Calling all artists! (And that means you.)
Join us for a day with philosopher Esther Meek. Plus, an excerpt from her new book.
Hi Three Things readers,
We’d like to invite you to a workshop with the most cheerful, joyous philosopher you’re ever likely to meet.
Join us for a day (well, three hours) with Esther Meek for an interactive taste of her new book, Doorway to Artistry: Attuning Your Philosophy to Enhance Your Creativity.
Below you’ll find details on the workshop, followed by an excerpt from the book, which doubles as an introduction to Esther.
Doorway to Artistry: A Day with Esther Meek
Sunday, September 17, 2023
1p-4p CST / 2p-5p EST / 7p-10p UK
Session 1: Creativity Needs Philosophy
Our prevailing ways of thinking skew our everyday life and work and spirituality and artistry. This first session will offer a philosophical reorientation with respect to who we are, what reality is, and how it is we are involved with the real, particularly in our artistry.
Session 2: What is Real?
In the second session, we’ll unpack the time-honored account of the real that is our heritage in Christian philosophy. The real is—are you ready for this simplicity?—Things! Things in their astonishing existence, coherent and lively unity, and their welcoming self-showing (beauty), self-giving (goodness) and self-saying (truth).
Session 3: Welcoming the Real
Because the real is always welcoming us, our process in artistry is to reciprocate the real’s hospitable welcome. In the third session, we’ll learn how to do this. Then, to wrap up, we feast! As human persons, we are called to be lovers of the real, in festal communion with the real. This is what our artistry is all about.
The cost of the workshop is included in the membership of Three Things paid subscribers.
You are a philosopher and you are an artist.
You are already philosophical—you only need to have been born. You are already artful: you already put things together creatively to produce new things. You are both of these things, even if you have never made a profession of either of them, even if you didn’t already realize you are.
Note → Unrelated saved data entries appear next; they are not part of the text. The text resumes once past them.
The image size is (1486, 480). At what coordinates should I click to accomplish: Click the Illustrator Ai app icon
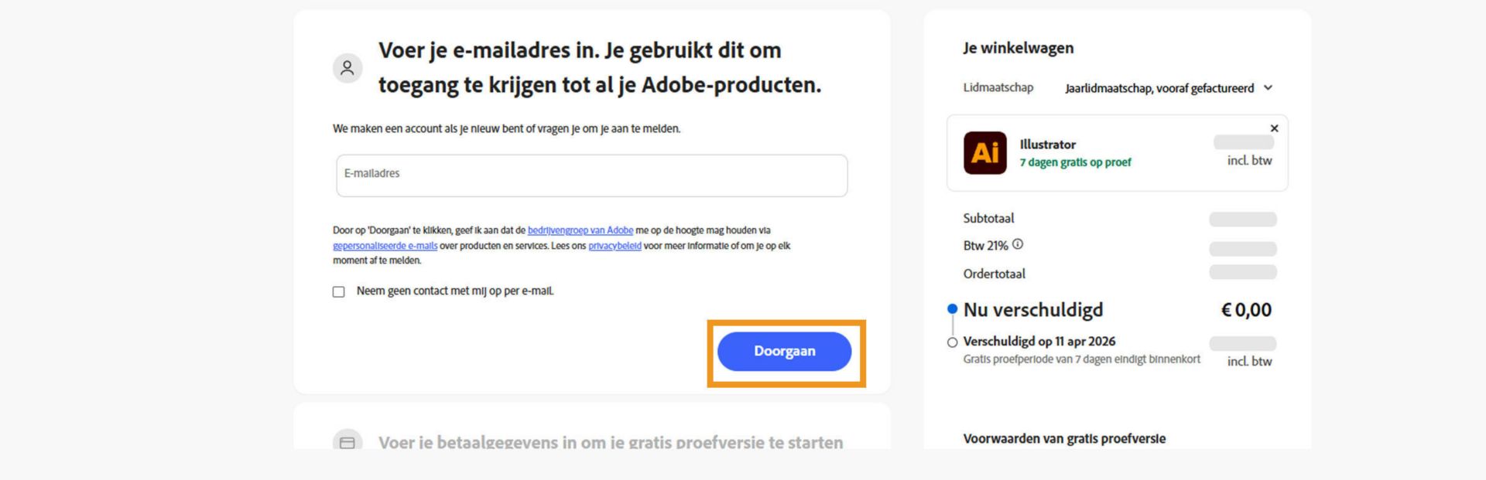(984, 152)
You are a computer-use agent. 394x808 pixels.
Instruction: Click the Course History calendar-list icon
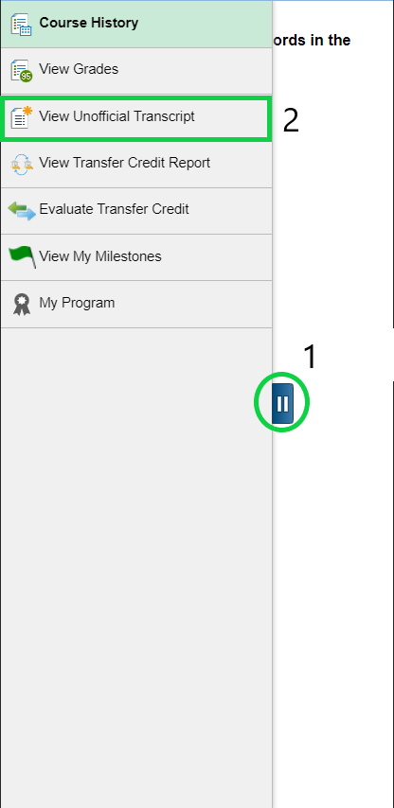[x=21, y=24]
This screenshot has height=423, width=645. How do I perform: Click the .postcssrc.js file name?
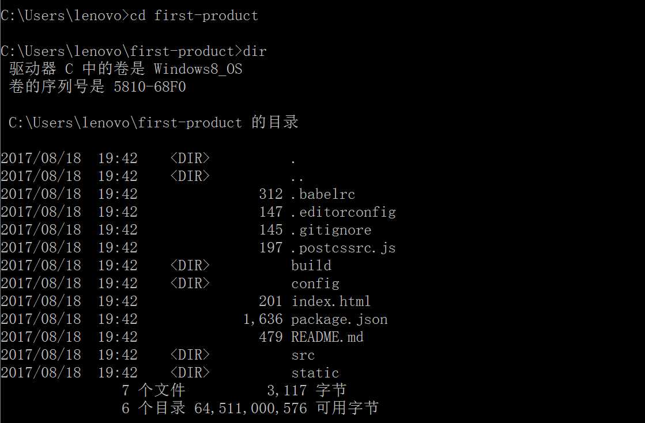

How can you or I be something, at the heart of who we are, and not have realized it? This suggests that there might be a problem—something longstanding, engrained, but askew. Indeed, there is: there is a prevailing mindset, an implicit everyday outlook that most of us inherit just by being born into what we call the modern age. Living from an implicit outlook is natural to human persons; but you want it to be healthy and authentic, not skewed.
The implicit mindset of the modern age discredits both philosophy and artistry. That can’t be good if you are to thrive as a philosophically attuned, abundantly artful person. We need a healing alternative. We need to restore the philosophy and artistry that lie at the core of who we are as human persons.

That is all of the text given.